Hannes Heikinheimo
Sep 19, 2023
1 min read
Voice user interfaces allow users to interact with a computer system or application by using voice and speech commands. Voice user interfaces make use of speech recognition and natural language understanding technologies.
The obvious advantage of a voice user interface is that it allows a hands-free, distract-free way to use an application while still focusing most of their attention on another task. However, that's not the only or even the main advantage of a well-designed voice user interface.
The main advantages of voice UIs include:
According to a Standford study, speaking is at least four times faster than typing on a touch screen device.
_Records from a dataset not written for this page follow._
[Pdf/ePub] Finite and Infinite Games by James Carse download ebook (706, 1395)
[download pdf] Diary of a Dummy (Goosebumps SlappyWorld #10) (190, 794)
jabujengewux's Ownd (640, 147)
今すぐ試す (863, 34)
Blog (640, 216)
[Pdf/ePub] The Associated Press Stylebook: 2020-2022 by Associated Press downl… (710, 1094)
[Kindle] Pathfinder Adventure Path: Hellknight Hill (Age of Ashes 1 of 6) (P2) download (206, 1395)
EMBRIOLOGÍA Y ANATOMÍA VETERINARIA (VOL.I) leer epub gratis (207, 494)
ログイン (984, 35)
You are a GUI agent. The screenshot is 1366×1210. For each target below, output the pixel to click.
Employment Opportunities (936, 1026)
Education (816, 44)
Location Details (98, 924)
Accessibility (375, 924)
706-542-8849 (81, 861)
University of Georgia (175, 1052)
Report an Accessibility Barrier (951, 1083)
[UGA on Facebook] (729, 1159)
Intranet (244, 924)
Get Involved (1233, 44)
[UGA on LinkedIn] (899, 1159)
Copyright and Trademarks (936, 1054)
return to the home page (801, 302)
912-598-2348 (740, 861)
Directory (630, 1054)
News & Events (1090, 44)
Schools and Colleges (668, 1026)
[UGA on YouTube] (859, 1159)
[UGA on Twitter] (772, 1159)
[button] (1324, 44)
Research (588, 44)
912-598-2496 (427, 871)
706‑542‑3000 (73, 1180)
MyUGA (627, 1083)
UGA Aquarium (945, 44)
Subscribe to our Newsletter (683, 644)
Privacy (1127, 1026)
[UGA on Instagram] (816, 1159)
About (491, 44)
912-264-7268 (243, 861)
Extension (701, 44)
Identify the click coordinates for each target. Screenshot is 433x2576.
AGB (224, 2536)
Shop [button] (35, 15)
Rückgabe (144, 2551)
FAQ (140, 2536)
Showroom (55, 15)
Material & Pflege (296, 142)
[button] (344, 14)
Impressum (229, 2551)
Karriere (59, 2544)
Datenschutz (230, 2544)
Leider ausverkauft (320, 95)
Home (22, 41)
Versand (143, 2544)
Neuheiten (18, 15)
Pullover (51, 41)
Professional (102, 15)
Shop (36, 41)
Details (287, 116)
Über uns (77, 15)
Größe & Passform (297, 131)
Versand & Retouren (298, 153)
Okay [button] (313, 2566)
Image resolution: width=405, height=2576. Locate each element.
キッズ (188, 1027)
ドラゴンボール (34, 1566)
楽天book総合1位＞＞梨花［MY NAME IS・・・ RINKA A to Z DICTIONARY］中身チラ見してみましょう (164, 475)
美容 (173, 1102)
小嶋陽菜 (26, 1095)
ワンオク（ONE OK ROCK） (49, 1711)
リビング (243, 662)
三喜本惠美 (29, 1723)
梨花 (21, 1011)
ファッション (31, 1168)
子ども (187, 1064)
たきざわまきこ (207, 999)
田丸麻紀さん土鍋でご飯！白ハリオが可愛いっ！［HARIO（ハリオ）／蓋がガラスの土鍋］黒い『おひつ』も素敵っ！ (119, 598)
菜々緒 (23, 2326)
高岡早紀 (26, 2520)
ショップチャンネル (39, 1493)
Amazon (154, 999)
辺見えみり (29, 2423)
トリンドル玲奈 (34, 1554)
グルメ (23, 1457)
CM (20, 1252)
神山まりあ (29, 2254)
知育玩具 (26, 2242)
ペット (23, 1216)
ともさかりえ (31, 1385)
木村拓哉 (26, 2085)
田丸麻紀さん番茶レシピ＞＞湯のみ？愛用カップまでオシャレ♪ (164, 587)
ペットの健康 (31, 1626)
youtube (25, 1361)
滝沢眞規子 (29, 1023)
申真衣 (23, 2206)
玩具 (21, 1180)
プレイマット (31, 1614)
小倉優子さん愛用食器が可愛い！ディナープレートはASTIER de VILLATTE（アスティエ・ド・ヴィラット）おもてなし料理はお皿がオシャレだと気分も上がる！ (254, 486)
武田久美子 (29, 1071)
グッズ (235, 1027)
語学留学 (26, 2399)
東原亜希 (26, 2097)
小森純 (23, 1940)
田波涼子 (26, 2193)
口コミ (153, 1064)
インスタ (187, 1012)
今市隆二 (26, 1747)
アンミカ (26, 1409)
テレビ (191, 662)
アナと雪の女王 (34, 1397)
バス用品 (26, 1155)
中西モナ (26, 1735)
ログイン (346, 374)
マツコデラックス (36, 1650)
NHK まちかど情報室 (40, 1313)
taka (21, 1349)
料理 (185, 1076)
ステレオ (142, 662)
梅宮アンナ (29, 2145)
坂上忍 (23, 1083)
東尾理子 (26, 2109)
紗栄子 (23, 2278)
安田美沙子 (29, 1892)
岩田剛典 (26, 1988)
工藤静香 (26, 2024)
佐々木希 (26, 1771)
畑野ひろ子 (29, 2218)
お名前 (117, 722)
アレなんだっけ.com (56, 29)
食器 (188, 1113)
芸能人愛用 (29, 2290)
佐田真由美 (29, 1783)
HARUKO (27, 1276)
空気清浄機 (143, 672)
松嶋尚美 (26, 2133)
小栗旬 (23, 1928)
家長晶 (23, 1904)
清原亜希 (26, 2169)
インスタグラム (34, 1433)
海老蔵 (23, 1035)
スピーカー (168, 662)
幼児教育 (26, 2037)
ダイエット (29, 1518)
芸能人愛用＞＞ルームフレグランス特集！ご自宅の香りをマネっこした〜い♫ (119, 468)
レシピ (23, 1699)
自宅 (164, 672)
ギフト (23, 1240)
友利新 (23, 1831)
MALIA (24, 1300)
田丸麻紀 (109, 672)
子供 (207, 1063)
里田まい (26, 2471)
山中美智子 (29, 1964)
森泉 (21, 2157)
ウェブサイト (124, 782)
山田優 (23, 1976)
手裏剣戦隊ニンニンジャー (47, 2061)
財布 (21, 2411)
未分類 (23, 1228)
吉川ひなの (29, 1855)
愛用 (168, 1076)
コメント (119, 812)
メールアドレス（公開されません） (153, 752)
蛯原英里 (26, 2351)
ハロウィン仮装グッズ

This makes voice a great input method for information heavy tasks, such as filling complex forms and searching from a large inventory of items.
Even after using dozens of different email clients, finding certain rarely used features such as vacation responder or signature will be somewhat difficult on a new system. The user knows that the feature is somewhere, but it's impossible to know where it is before browsing through many different menus and options.
Voice, on the other hand is very different. The user can just say something like "change my signature" and they'll find the setting they are looking for immediately. Many cars already benefit from this kind of voice features and over a third of US driver's license holders use these features monthly.
Voice user interfaces can support many ways of expressing the same thing. Let's get back to the vacation responder example mentioned before. The user might call the feature either Out of Office -message or a Vacation responder. If they are looking for a "Vacation responder" from the menus, they might miss the "Out of Office -responder" item even if they saw it.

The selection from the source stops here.